The release of the list of all those who surrendered or were detained during and after the war is but one step in broader plan of action that must be implemented by the government of Sri Lanka in order to address the needs of relatives of the disappeared.

In their June memo to President Sirisena, relatives of the disappeared also made the following demands:

  • Release a list of all secret detention centres run by the Sri Lankan Armed Forces/Police throughout the war the war and after the war; their current status and an annual list of detainees held in such detention centres throughout the war and after the end of the war.
  • Release a list of all detainees being held under the PTA/Emergency Regulation or unlawfully in any legal detention centre in Sri Lanka. Release a list of detainees held in these legal detention centres/remand prsions/prisons annually from 1983 onwards
  • Release in the public domain all reports of committees/commissions on the subject of disappearances appointed by various Governments over the past 30 years, and this Government’s to those reports.

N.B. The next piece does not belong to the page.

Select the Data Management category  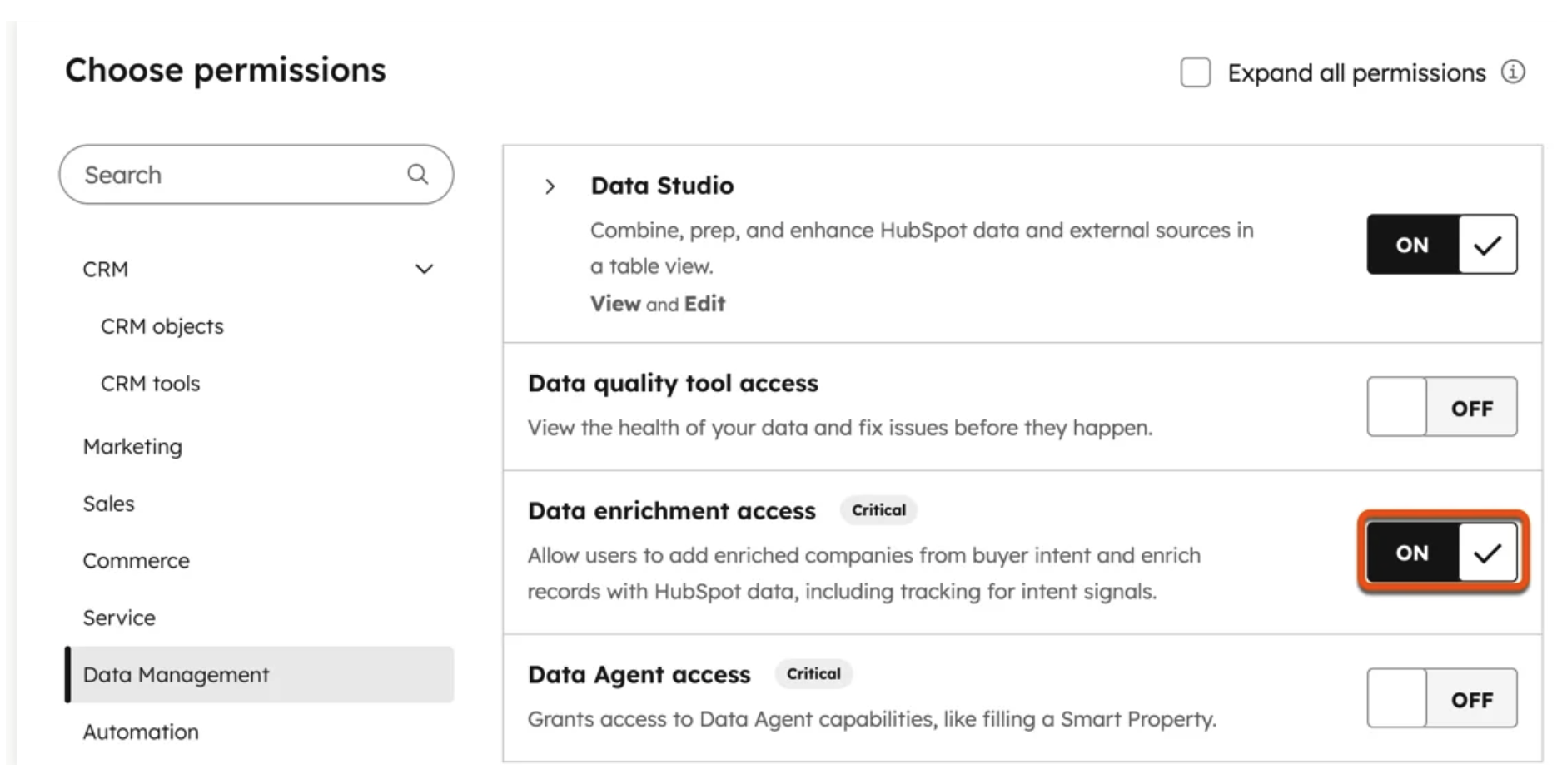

A key step for the government will also be the establishment of a credible and independent Office of Missing Persons (OMP) with the capacity to effectively investigate cases and deliver justice to families. This demand was conveyed in both the interim and final reports of the Consultation Task Force on Reconciliation mechanisms, which made recommendations to the government based on an island-wide survey of war-affected individuals. Legislation to establish the OMP was passed in August 2016, but it is yet to be operationalised. The signing of a gazette by the President in July 2017 raised hopes among families that this would happen imminently, but this move appears to have been bungled, leaving the status of the Office in limbo.

While, for many, the OMP continues to represent the best chance of attaining truth and justice, government delays and ongoing question marks over the design of the Office have contributed to the erosion of trust in it – and the further demoralization of those looking for answers about the fate of their loved ones.

Additionally, groups of relatives of the disappeared have stressed the importance of criminalizing enforced disappearances in Sri Lankan law. A bill to this effect was tabled for debate in the Sri Lankan parliament in July 2017, but it was postponed following objections by prominent Buddhist monks.